Feminism is booming in Egypt despite a controversial street campaign encouraging men to control women’s clothing choices, a leading activist has claimed.
The news comes after banners appeared on streets across Egypt encouraging men to “man up” by preventing women from wearing tight clothing.
Worryingly, the “Estargel” campaign has managed to recruit over 17,000 followers globally on social media.
The page is littered with posts from men who wish to control women’s bodies and choice of attire in the region.
While it is thought that the campaign has no official organization team, various posters spreading the group’s message have appeared on streets in Egypt.
Photos of the banners sparked criticism across social media.
However, women’s rights groups have branded the move as laughable in a time when women in Egypt are demanding equality.
“It’s ridiculous,” said Egyptian Initiative for Personal Rights Gender and Women's Rights Officer Dalia Abd El-Hameed.
Abd El-Hameed believes that the campaign belongs in the past and is not relevant to modern Egyptian society.

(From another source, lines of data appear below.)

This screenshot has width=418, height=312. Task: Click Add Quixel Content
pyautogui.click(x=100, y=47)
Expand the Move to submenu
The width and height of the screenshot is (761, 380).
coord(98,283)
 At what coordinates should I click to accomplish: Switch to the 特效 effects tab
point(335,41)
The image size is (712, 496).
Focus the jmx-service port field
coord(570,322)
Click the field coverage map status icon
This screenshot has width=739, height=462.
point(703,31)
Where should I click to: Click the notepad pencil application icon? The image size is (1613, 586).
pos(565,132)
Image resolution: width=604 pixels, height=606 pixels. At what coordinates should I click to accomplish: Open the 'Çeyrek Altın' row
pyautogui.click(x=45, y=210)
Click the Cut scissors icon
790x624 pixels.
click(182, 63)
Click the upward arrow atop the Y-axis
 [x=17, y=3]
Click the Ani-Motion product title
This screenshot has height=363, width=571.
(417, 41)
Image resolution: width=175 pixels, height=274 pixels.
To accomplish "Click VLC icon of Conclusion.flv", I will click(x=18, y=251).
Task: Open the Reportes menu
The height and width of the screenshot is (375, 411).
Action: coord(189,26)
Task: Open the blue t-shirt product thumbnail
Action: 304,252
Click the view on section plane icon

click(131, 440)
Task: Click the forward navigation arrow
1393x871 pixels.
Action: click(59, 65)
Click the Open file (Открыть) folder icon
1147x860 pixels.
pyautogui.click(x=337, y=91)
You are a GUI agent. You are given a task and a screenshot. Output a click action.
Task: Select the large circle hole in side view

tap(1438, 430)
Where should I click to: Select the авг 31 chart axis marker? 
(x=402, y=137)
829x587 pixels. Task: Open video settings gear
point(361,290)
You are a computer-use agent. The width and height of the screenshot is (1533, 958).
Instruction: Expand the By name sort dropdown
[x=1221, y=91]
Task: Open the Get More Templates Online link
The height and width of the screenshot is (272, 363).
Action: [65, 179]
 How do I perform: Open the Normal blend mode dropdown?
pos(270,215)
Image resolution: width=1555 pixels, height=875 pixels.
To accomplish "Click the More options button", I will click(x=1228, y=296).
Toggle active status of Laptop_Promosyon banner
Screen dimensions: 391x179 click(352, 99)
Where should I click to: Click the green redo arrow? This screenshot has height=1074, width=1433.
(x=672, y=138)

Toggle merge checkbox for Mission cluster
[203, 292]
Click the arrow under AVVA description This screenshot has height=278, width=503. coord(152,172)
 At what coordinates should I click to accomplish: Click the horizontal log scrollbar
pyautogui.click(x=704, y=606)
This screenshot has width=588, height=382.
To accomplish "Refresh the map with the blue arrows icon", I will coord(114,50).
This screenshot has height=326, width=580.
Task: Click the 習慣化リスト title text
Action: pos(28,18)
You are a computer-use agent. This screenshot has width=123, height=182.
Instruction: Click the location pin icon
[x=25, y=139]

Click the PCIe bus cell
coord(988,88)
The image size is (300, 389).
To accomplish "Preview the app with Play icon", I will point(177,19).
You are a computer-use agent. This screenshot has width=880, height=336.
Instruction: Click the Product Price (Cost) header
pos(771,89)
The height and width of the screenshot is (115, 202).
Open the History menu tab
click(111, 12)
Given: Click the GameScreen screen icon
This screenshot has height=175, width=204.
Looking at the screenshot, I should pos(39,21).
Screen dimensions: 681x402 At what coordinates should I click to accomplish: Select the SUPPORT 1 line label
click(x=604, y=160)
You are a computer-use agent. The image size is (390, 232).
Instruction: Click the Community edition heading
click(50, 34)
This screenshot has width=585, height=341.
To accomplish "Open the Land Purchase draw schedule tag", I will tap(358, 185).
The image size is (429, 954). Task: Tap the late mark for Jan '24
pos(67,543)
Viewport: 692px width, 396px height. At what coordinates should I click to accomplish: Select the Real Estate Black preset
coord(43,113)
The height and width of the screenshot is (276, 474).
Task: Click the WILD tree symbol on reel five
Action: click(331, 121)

“I think society is shifting. I would say that there is a huge difference now than a decade ago. There isn’t as much permeability for campaigns like this and the sexual violence that they cause making its way into the mainstream culture and discourse,” she added.
The women’s rights activist went on to brand those behind the campaign.
“We have 90 million people in Egypt, and as such, you can find some people to cheer for just about any cause. You can find some extremely disturbing causes here including support for ISIS. This campaign is just another type of extremism,” she added.
Abd El-Hameed believes that the campaign comes as a reaction to the call for women’s equality in Egypt.
“But I would say that more and more women are speaking up, feminism is booming in Egypt. I see this as a reaction from men who don’t want to give up their privileges and part of this privilege is controlling women's bodies. Right now we are in a time where women are fighting for their rights, and for more autonomy, over their bodies, and on the other hand we have men who would prefer that the status quo remains.”
She believes that the stunt will do little to stop the campaign for equality in the country.
“I don’t expect that this campaign will be successful in any way. They’ve managed to gather a couple of thousand followers on Facebook but you can find these kinds of slogans everywhere.”
The United Nations Entity for Gender Equality and the Empowerment of Women published a report in 2013 showing that 99.3 percent of Egyptian women have experienced some form of sexual harassment.